GLOBAL stocks rose for a third straight week, albeit a bit more cautiously, as many investors kept their powder dry ahead of interest-rate decisions in the US and Europe. The blue-chip S&P 500 and technology-focused Nasdaq indices returned 1.5% and 1.8% respectively.

Federal Reserve officials will meet today and will announce their latest interest decision this evening. The FOMC has raised interest rates at every meeting since March 2022, from a starting point of 0.5% to 5.25%, in a bid to curb inflation but is expected to pause and make no changes this week.

On one hand, annual headline inflation rate in the US has trended lower since last summer, mostly owing to falling energy prices, and is expected to slow further this month to a two-year low of 4.1%. However, the core inflation rate, which excludes volatile items such as food and energy, is still uncomfortably high at 5.5%, barely moving since December. The strength of the employment market also suggests there will continue to be upwards pressure on wages.

If the Fed does pause this week, a 75% chance according to money market futures, it is expected to hike interest rates once more in July before changing direction late in the year.

The European Central Bank will announce its interest-rate decision tomorrow and markets see a 0.25% hike as a near certainty. Headline inflation in Europe is also trending lower, from a peak of 10.6% in October to 6.1% in May, but it remains a long way above the ECB’s 2% inflation target.
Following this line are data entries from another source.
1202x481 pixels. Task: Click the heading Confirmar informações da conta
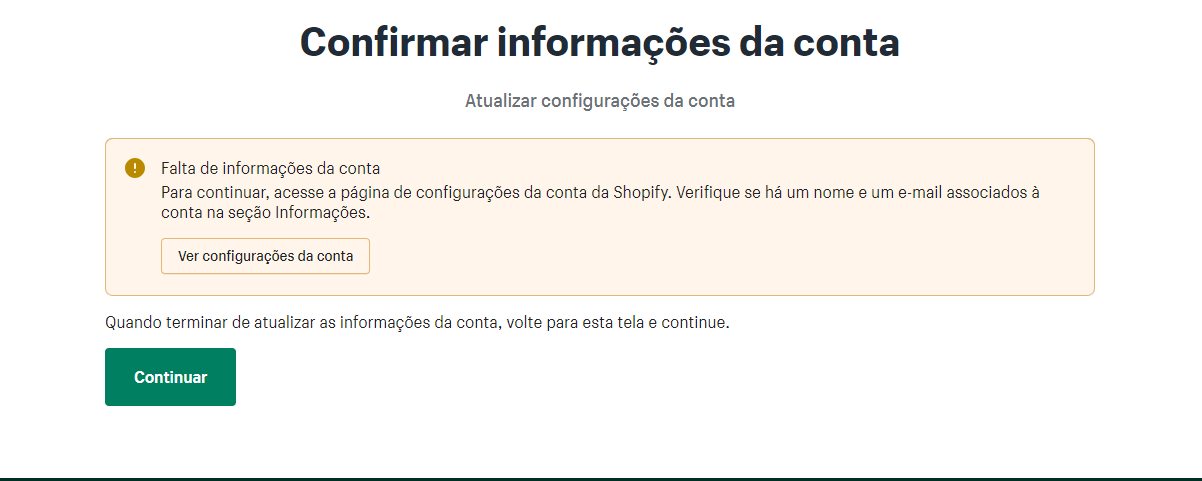click(600, 43)
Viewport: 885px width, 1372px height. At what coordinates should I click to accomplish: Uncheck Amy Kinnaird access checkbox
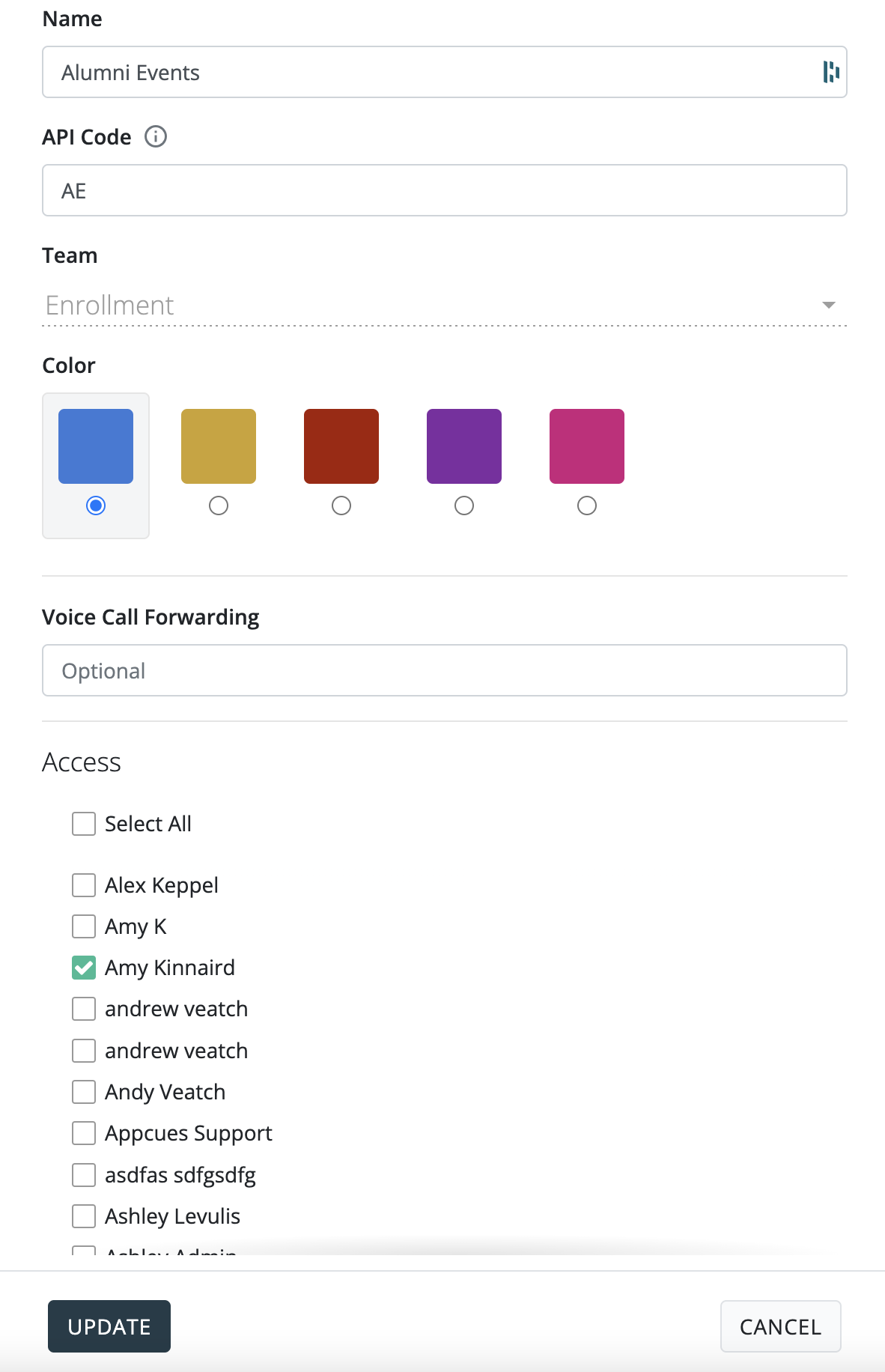point(84,968)
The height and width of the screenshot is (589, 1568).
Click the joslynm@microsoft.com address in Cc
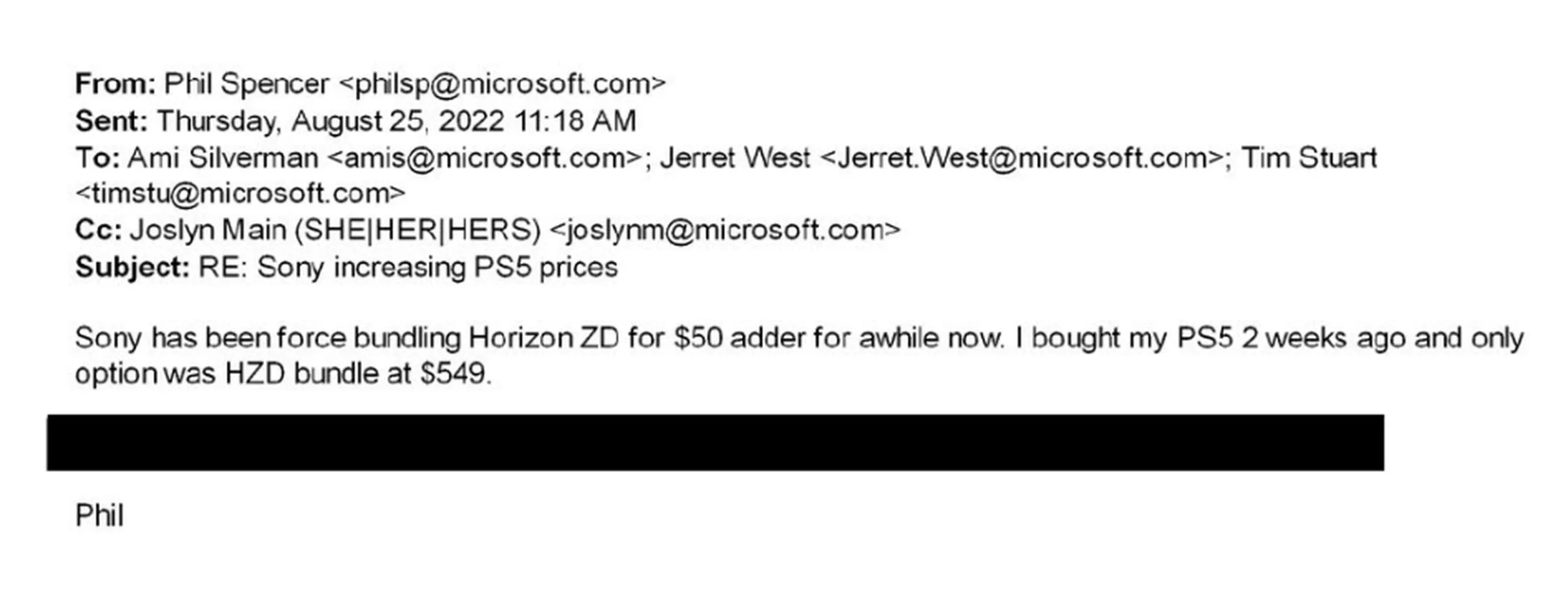(725, 230)
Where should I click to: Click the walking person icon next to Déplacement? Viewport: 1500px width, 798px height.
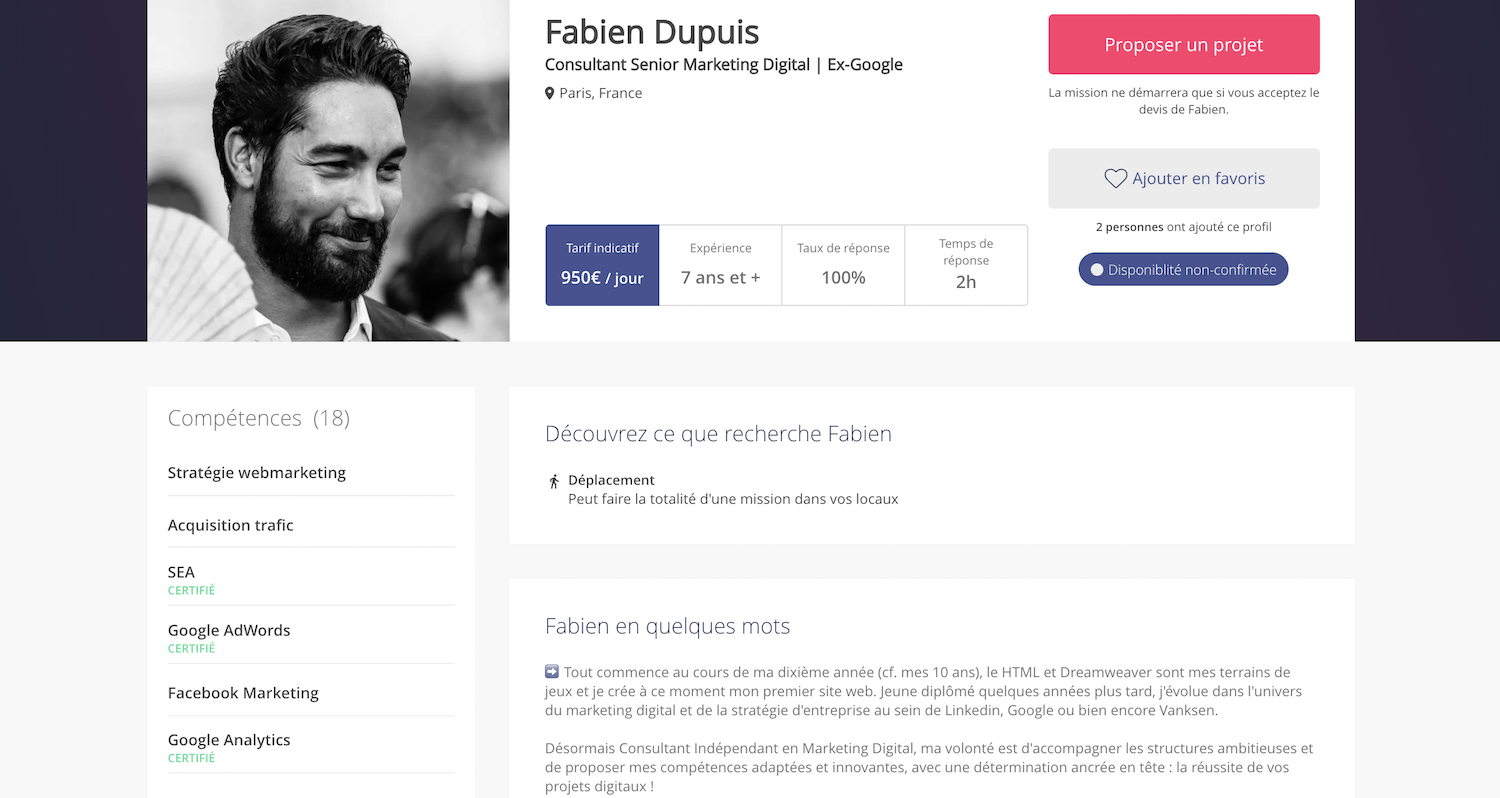point(554,481)
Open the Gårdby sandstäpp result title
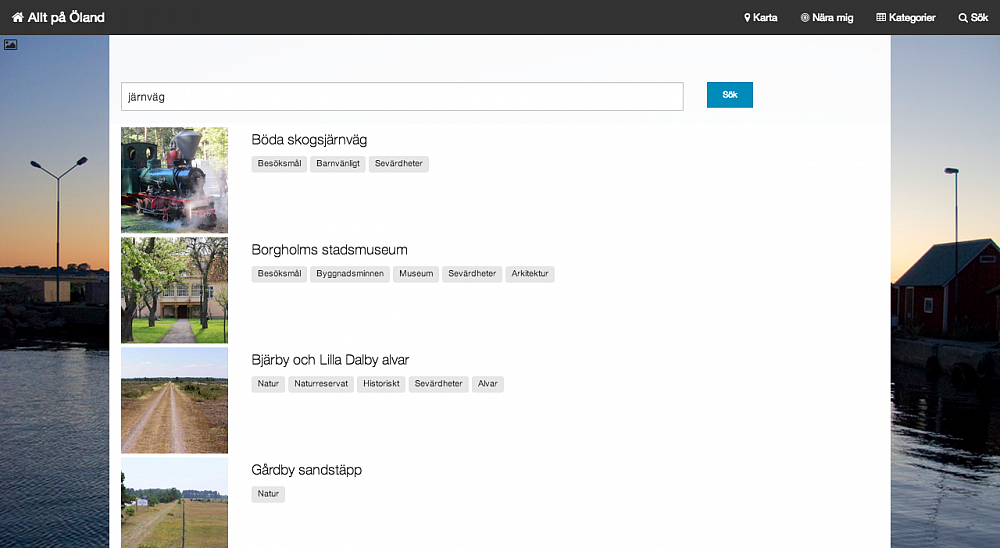This screenshot has width=1000, height=548. (x=306, y=470)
If either central bank avoids a surprise interest-rate decision, it will be the forward guidance that moves the dial. Any suggestions that they are close to ending their rate-hiking cycles would be a boost while more hawkish messages would probably send stocks back into reverse.

Closer to home, interest-rate hikes are being felt more acutely in the property market. According to Halifax, UK house prices fell 1% in the 12 months to May, the first year-on-year decline since December 2012. The average rate for new mortgages increased to 4.5% in April, the highest level since 2008, and several lenders have temporarily pulled mortgage deals for new borrowers.

The rising cost of living has stung many retailers this year but there are some that continue to thrive, including Inditex, the owner of Zara. The Madrid-listed fashion giant reported a 54% jump in net profit to 1.2 billion euros in the three months to 30 April.

Shares in Inditex, which started out as a clothing workshop operating out of the family home in the 1960s, rose another 6% on Wednesday, extending its year-to-date gains to 38%. It now has a market value of 105 billion euros, trailing just LVMH, Nike and Dior in the clothing sector.

FirstGroup was one of the stand-out performers on the London Stock Exchange last week. Shares in the bus and train operator jumped more than 13% on Thursday after it announced that profits had more than doubled to £82.1 million in the year to 25 March.

The company wholly operates the Great Western Railway franchise and owns the main share in Avanti West Coast and South Western Railway. The Department for Transport announced it would not renew its contract to operate the TransPennine Express operation in northern England owing to numerous train cancellations but it has had much better success with its Lumo service running between London and Edinburgh.

Brent crude prices fell back to $72 a barrel, its lowest level since December 2021. The short-term bounce after Saudi Arabia announced it would cut production by one million barrels a day was short-lived, as investors switched their focus to weaker demand from China and a glut of supply from sanctioned countries, including Russia.